Keep in mind the guidance issued late last year could change under the Biden Administration, so employers should stay abreast of any potential changes. Moreover, even if an employer can mandate vaccinations, it doesn’t mean they should. Distrust for the COVID-19 vaccine remains high among segments of the farmworker population. Companies should consider first rolling out a voluntary program. Some employers are giving COVID-19 vaccine incentives. Managers should be out front publicly demonstrating to skeptical workers that they too are rolling up their sleeves. The message is clear—getting the shot saves lives, for fellow workers, their families, and the community. Employers should proactively address employee concerns explaining why the vaccine is required or encouraged and provide employees with the opportunity to address their concerns.
If the vaccine is required at any time, or voluntarily given during work hours, remember that time spent by an employee waiting for and receiving a vaccine, during regular work hours, is compensable work time.

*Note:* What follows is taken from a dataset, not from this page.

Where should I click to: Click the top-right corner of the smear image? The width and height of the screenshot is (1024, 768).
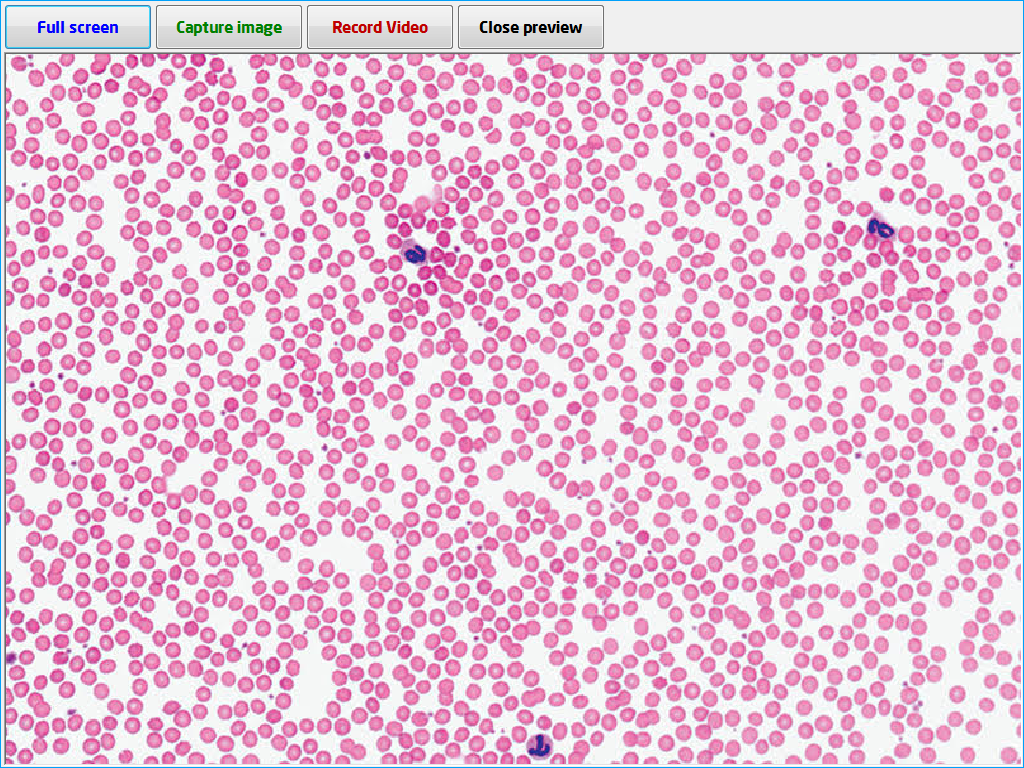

No Relief from Regulations
While having a vaccinated workplace may keep your workers safe, it won’t get California employers out of having to comply with the Cal/OSHA Emergency Temporary Standard (ETS). As of this writing, employers must still require masking, physical distancing, extensive sanitation, and comply with housing and transportation limitations, regardless of whether workers are vaccinated. Future amendments of the ETS may ease up these requirements for vaccinated worksites, but that is not the case as of now. A lawsuit filed by Western Growers and industry allies challenging the ETS is still pending as of this writing. Simply put, employers that mandate vaccinations, or secure voluntary compliance in large numbers, are not automatically excluded from complying with state laws and regulations put in place to prevent the spread of COVID-19.